Notes: Players already miss Benson
Right-hander to seek third opinion before having surgery
FORT LAUDERDALE, Fla. -- Kris Benson may be hundreds of miles away, but he was still the main topic of conversation on Wednesday at Fort Lauderdale Stadium. Several of Benson's Baltimore teammates shared their reaction to the right-hander's partially torn rotator cuff, which could keep him out of action for the entire season.
"It's disappointing that he's hurt," said staff ace Erik Bedard. "But when you're hurt, you've got to get it fixed and get back as soon as possible. He was a great teammate and a good friend, so it's kind of sad to not see him here."
Benson has already sought two medical opinions -- both of which confirmed the tear -- and will seek a third before deciding whether to have corrective surgery. The veteran hasn't returned phone calls to many of the media outlets that have tried to reach him, but he has been in constant contact with most of his teammates.
"I didn't ask him about anything," Bedard said. "I just said, 'Hopefully, you get better quick. Get here as fast as you can.' You're always down when you have to have shoulder surgery. That takes, what, five or six months without throwing? Five or six months is already the middle of the season."
"I actually met with him in Baltimore when he came up for his MRI. We had a late dinner and talked about it," said starter Adam Loewen. "He said it was bothering him for a while this offseason, so he was just getting it checked out. It's one of those things where if he wants to have a long career, he has to go ahead and have this taken care of. It's a big loss for our staff. He was the guy that all the young guys went to for his advice.
"He's kind of a big brother to us -- or to me, anyway. It's going to be a huge loss."
Loewen went on to say that Benson may not be around, but his past counsel may still make a difference.
"He was kind of one of the veteran guys that helped us out a little bit with consistency," he said, speaking of Baltimore's youth-laden rotation. "But I think having a year more under our belts -- like me, [Daniel] Cabrera, [Hayden] Penn and Bedard -- we might be able to fill the void. Hopefully, things go well this year and we stay healthy."
"I was surprised, in a way," said Baltimore manager Sam Perlozzo. "I knew Kris had a little trouble occasionally last year, but nothing that serious. We're still kind of hoping that things work out a little better than expected. We'll just have to wait and see until we get a little more information."
Veteran Jaret Wright, who will also be part of the rotation, has been through two shoulder surgeries in his career. Wright underwent a different kind of operation, but he said the mental strain is more or less the same.

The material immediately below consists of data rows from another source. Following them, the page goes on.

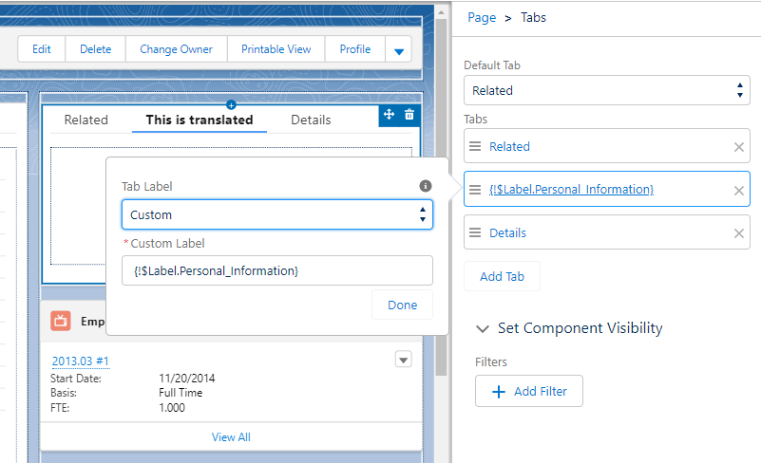Collapse the Set Component Visibility section
Screen dimensions: 761x463
tap(483, 328)
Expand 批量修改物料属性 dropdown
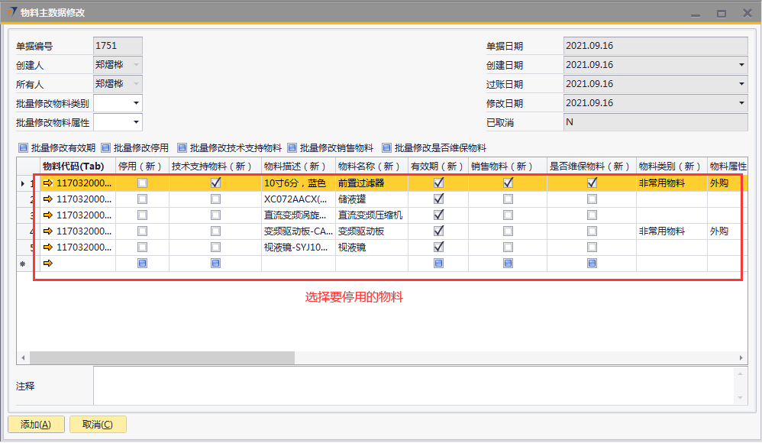 [136, 122]
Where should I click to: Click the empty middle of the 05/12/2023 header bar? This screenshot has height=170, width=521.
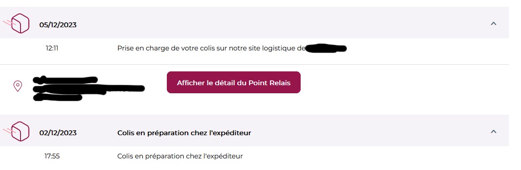pos(282,24)
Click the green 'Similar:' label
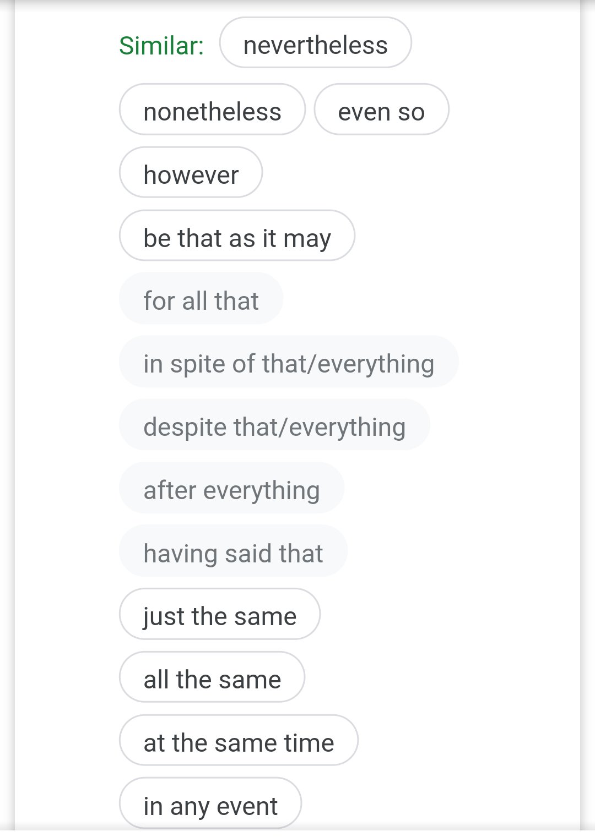This screenshot has height=837, width=595. click(161, 45)
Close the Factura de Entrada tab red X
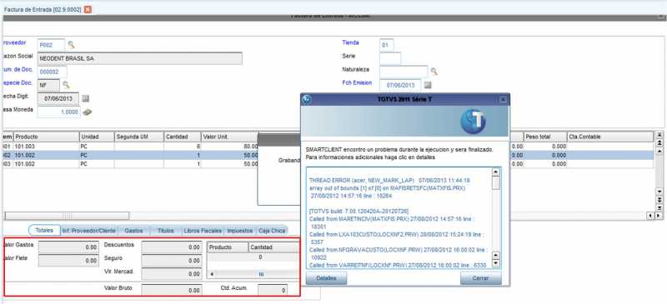Image resolution: width=667 pixels, height=304 pixels. (88, 9)
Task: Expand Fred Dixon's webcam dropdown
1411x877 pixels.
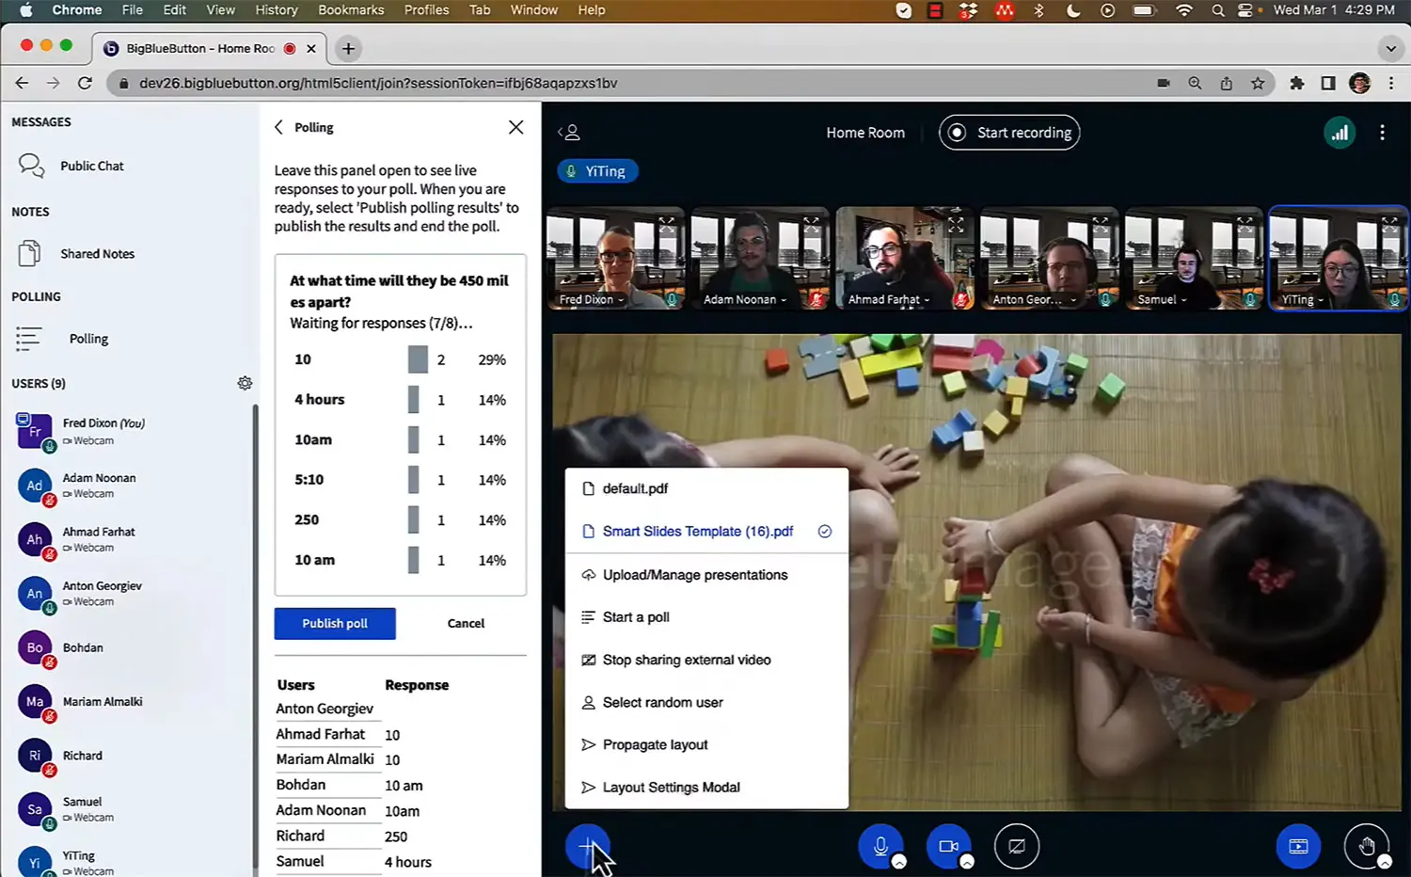Action: [591, 299]
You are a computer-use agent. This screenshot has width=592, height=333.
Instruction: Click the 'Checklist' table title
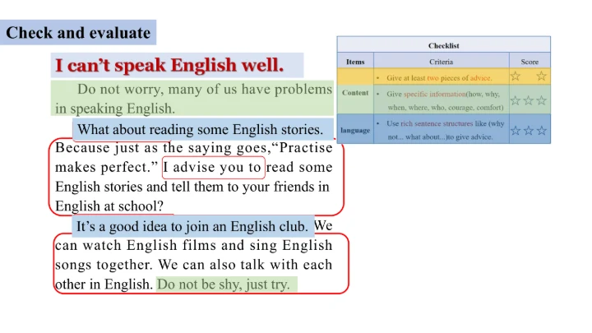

"Physically, you have a plan. Mentally, it's the hardest thing to do," Wright said of the surgery and resulting rehabilitation. "Mentally, sitting on the couch and watching your team play is way too hard."
Headed for a hearing: Bedard, Baltimore's last remaining arbitration case, seems certain that his situation will go all the way down to the wire. The southpaw's hearing is scheduled for Tuesday, and the two sides will try to find a middle ground. Baltimore proposed a $2.7 million salary for Bedard, while the pitcher asked for $4 million.
Bedard, the odds-on favorite to start Opening Day, said he doesn't relish the idea of listening to his team try to devalue his accomplishments. On the other side, the team's executives said they hope he won't bear any ill will. Jim Duquette, Baltimore's vice president of baseball operations, said the O's have considered Bedard's state of mind.
"I think you always have a level of concern when you go to arbitration," Duquette said. "You see that happen with some guys. We don't expect that will happen, if we end up going to arbitration with him. But you never know. I think it did affect Rodrigo [Lopez] last year. We all thought it affected Rodrigo early in the season.
"It's hard to really know, but the arbitration process is the way it is to strike a deal. We just can't find that common ground. We'll keep working at it. Hopefully, we'll work it out."
When Bedard was asked if the hearing would present a distraction to his spring preparation, he issued a telling quip.
"It's only five days," he said. "What's five days? We do nothing for five days."
Coaching changes: Baltimore icon Rick Dempsey, who spent 16 seasons with the Orioles as a catcher and coach, is moving on to another assignment. The Orioles announced Wednesday that Dave Trembley will take Dempsey's position as bullpen coach. Dempsey, in turn, is moving on to a TV assignment with MASN.
Trembley has managed for 19 seasons in the Minor Leagues, and four of them were in Baltimore's organization. Last year, he was promoted to the Major League field coordinator position.
"Rick's been an Oriole for a long time. He's really not going anywhere. He's still going to be here," Perlozzo said. "Dave's worked really hard in Triple-A. He's very conscientious and very organized. He brings that little kid excitement back that you think, once in a while, you may have lost. He gives you a little boost.
"He's going to be a pleasure to have around."
Quotable: "Honestly, I wouldn't call back either. You know that. I wouldn't give you my number." -- Bedard, sarcastically responding to a reporter who said Benson hadn't called him back
Spencer Fordin is a reporter for MLB.com. This story was not subject to the approval of Major League Baseball or its clubs.